---- Record extracts
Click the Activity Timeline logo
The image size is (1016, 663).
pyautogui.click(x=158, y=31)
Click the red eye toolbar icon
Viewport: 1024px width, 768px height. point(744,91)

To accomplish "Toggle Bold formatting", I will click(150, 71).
--------
---- Record extracts
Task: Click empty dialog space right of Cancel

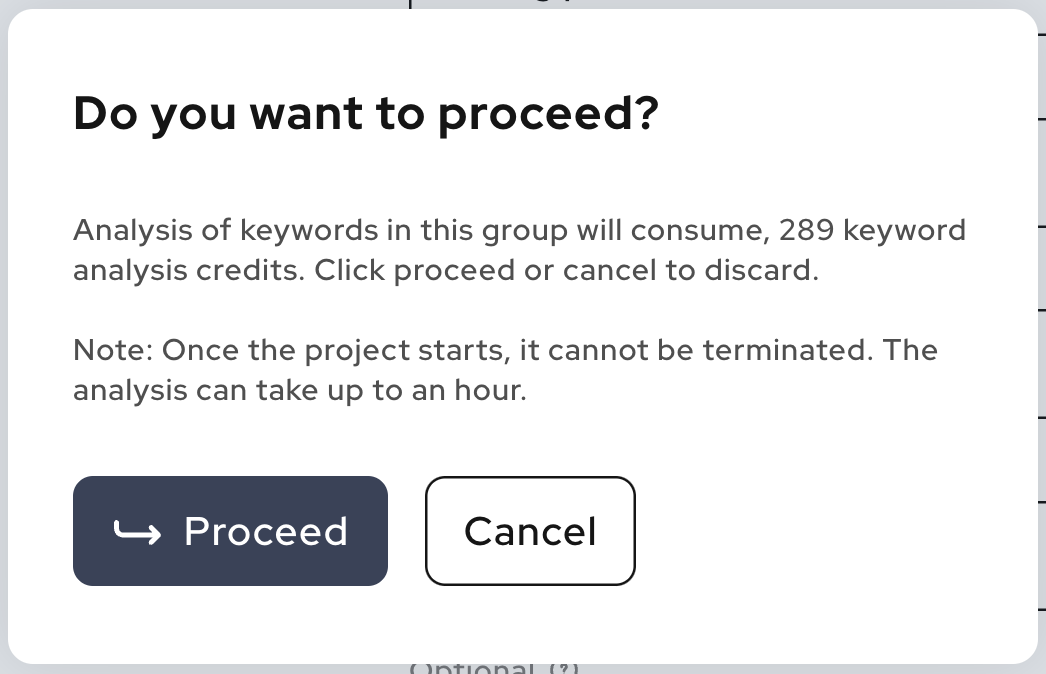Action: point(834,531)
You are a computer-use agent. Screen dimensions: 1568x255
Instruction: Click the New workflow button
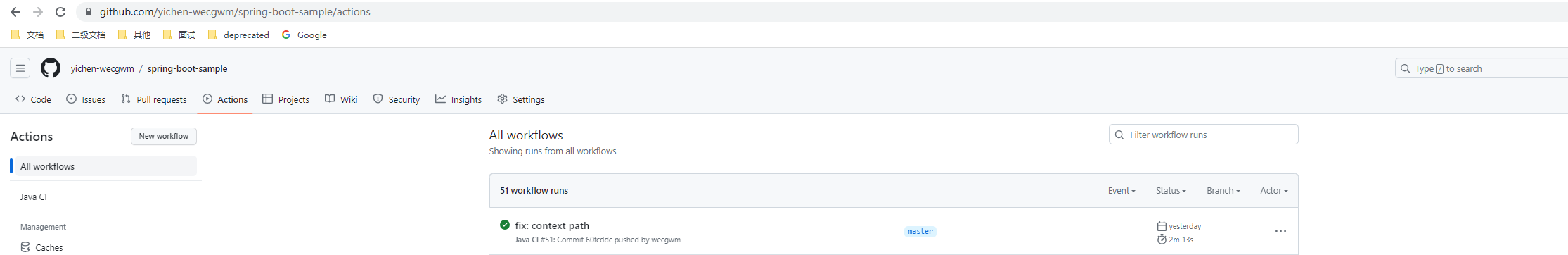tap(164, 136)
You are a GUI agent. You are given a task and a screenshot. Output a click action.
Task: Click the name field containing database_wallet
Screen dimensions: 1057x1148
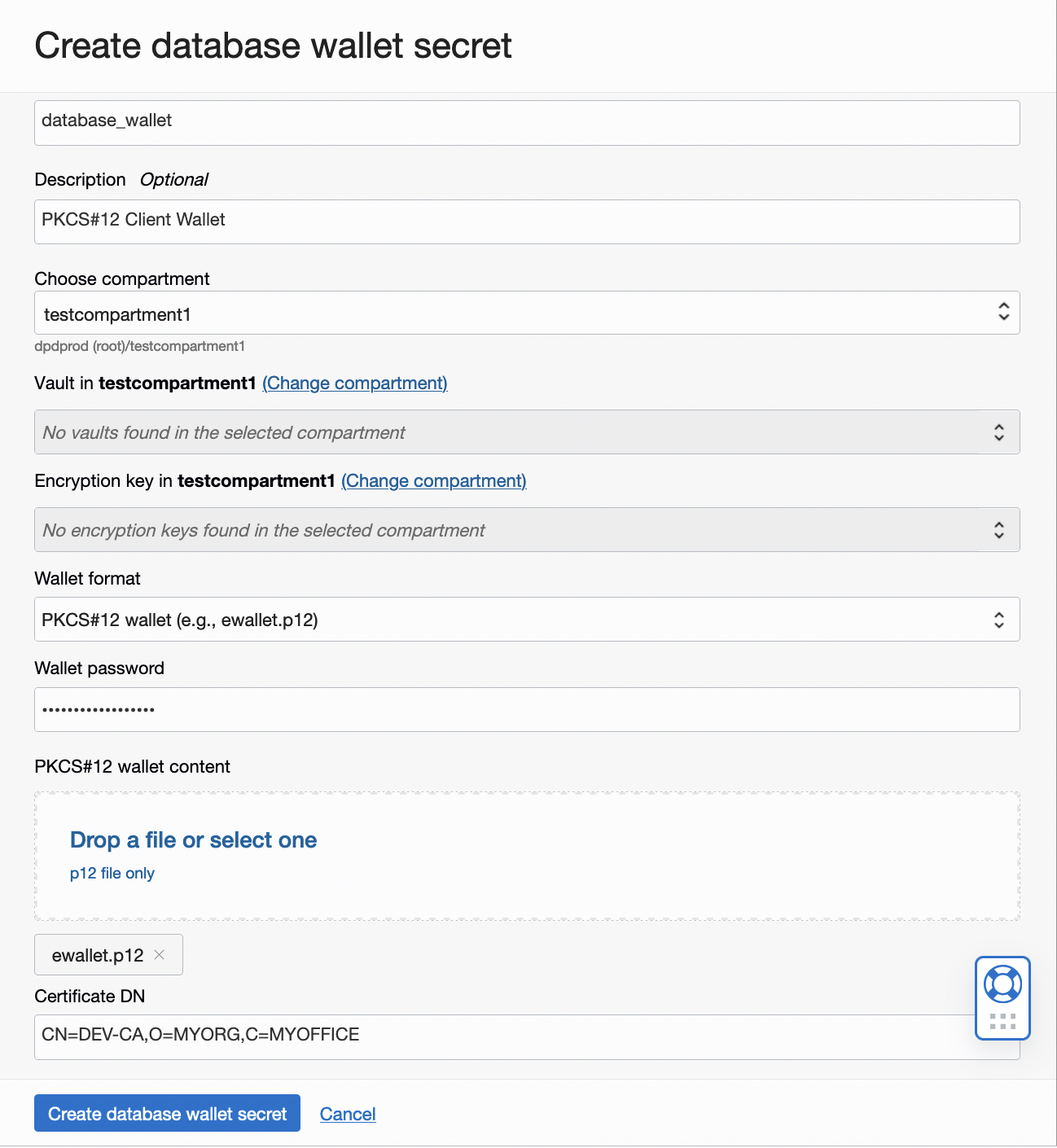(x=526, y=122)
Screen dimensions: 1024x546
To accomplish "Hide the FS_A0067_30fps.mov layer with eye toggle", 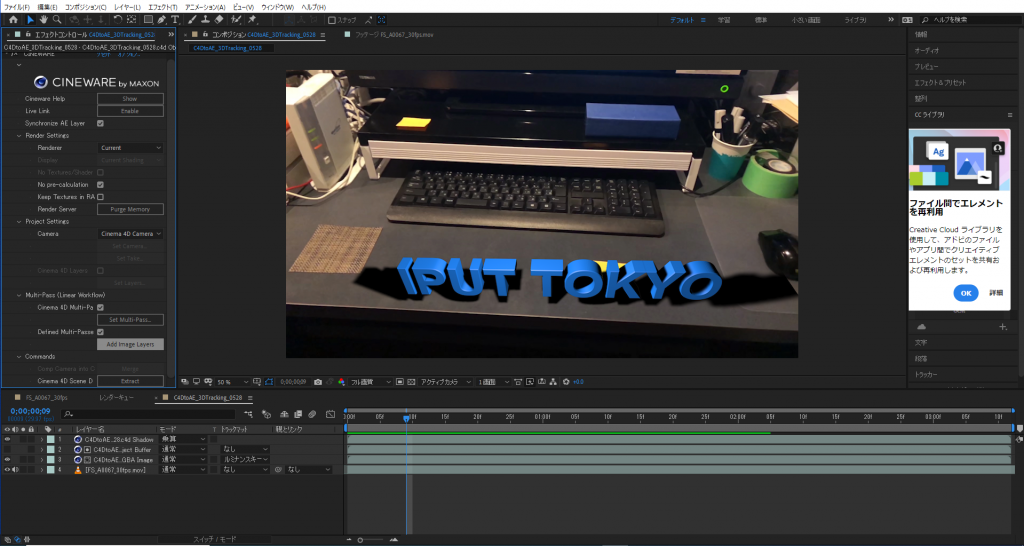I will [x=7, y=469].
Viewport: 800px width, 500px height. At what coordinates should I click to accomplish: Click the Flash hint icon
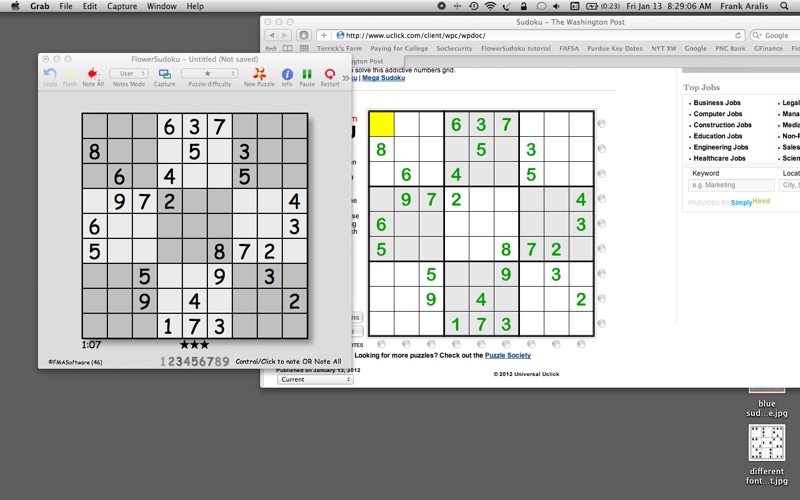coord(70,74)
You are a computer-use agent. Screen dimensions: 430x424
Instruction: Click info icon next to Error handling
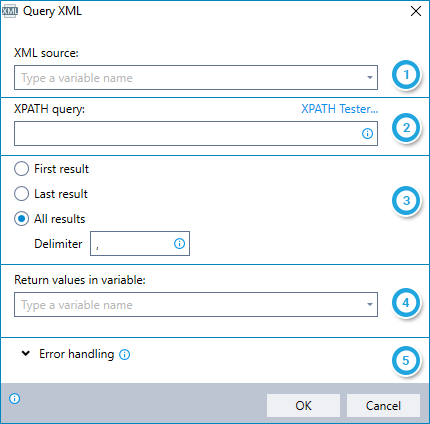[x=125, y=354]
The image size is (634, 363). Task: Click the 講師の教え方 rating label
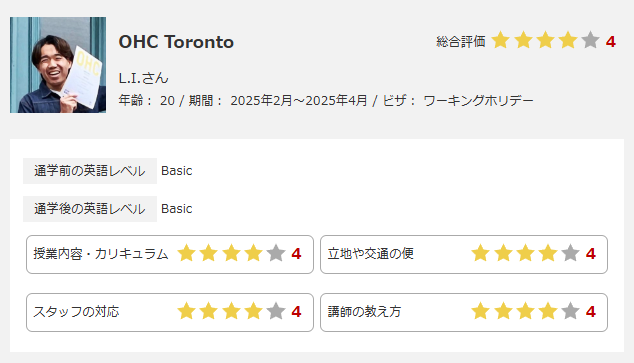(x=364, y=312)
--------
---- Record extracts
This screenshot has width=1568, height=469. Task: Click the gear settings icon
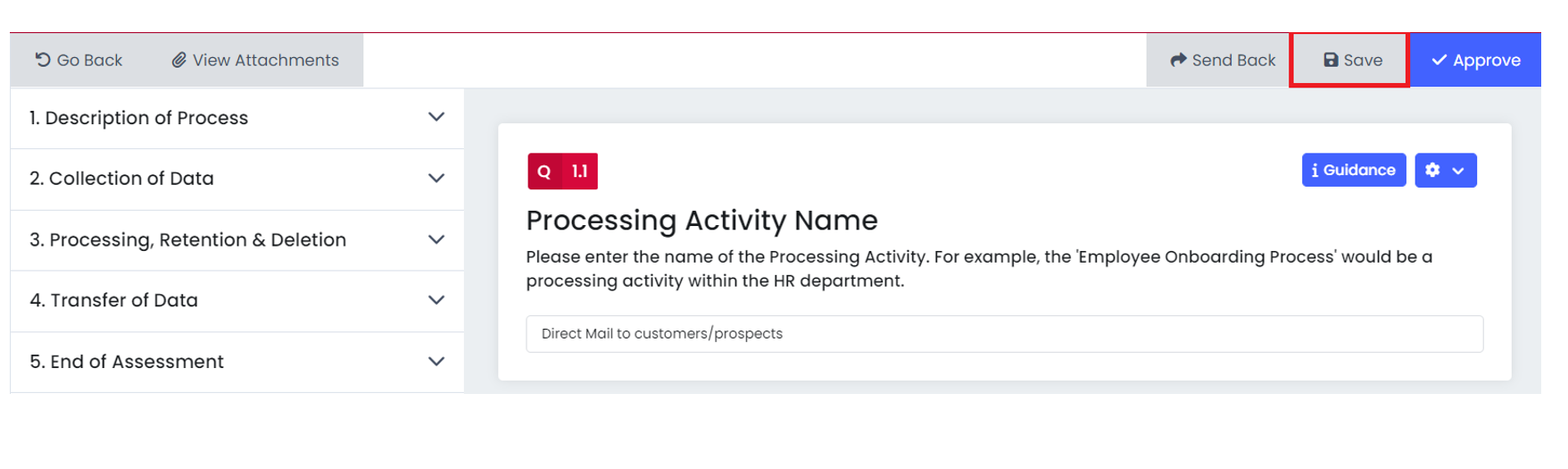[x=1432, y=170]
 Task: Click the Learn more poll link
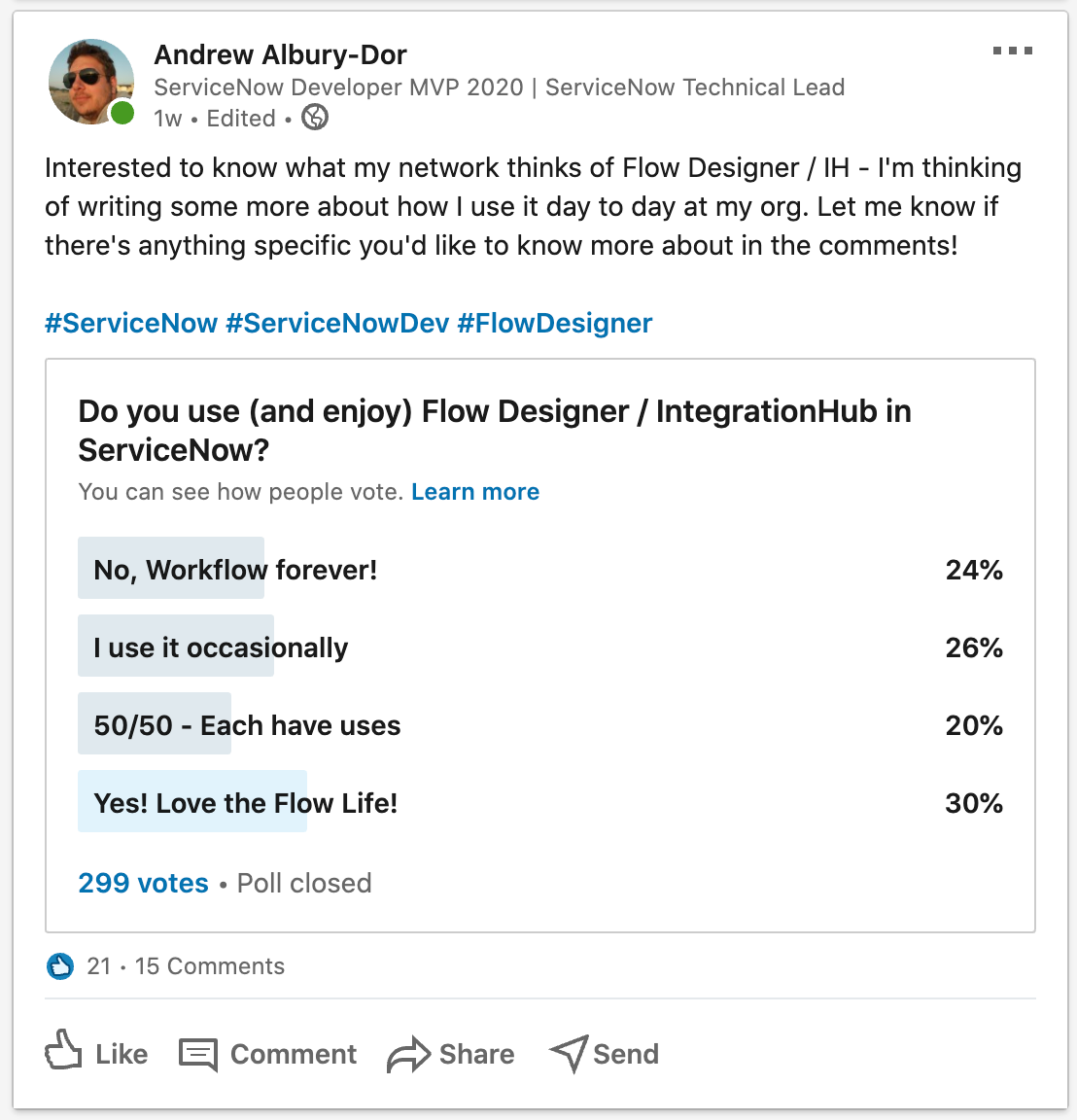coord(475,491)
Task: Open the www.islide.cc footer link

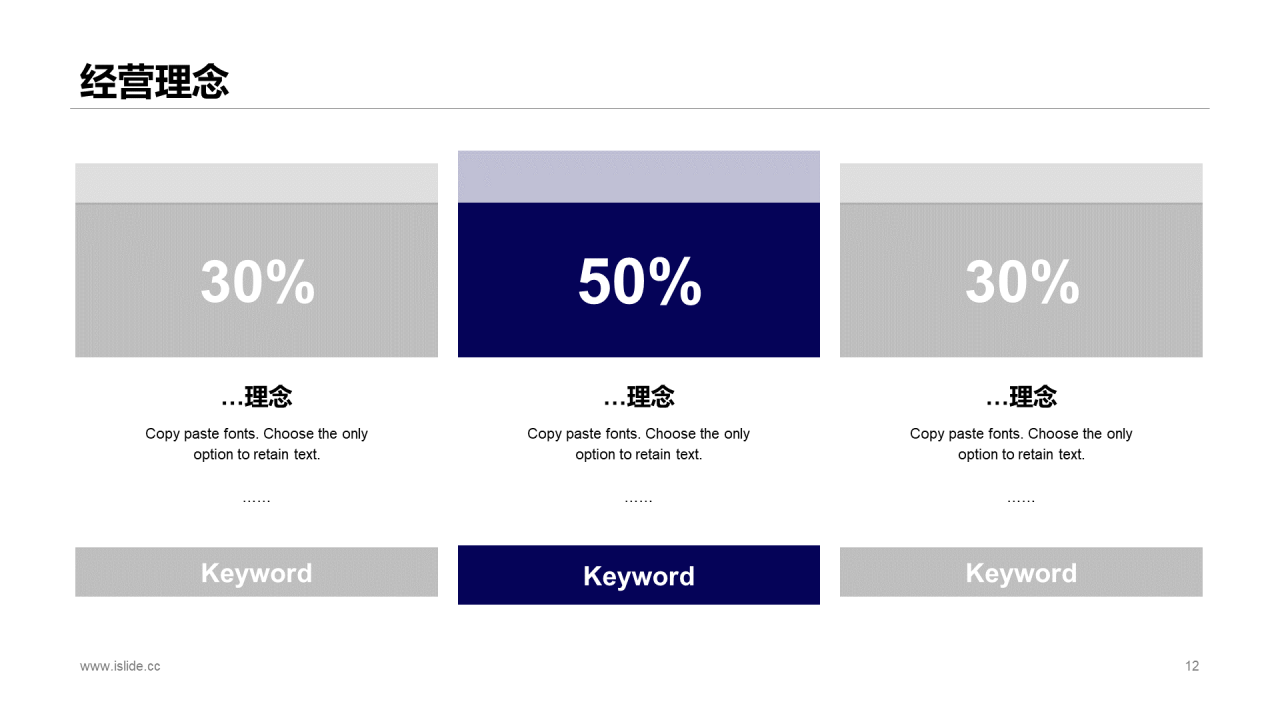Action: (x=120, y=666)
--------
*Task goal*: What's needed is an exact copy of the lines above from the one with "Task: Click empty" through the one with "Task: Click the name", both included; the pictures stay out.

*Response below*:
Task: Click empty dialog space right of Cancel

Action: point(834,531)
You are a computer-use agent. Screen dimensions: 1568x255
Instruction: Click the New workflow button
tap(164, 136)
You are a GUI agent. You are given a task and a screenshot. Output a click action.
Task: Click the name field containing database_wallet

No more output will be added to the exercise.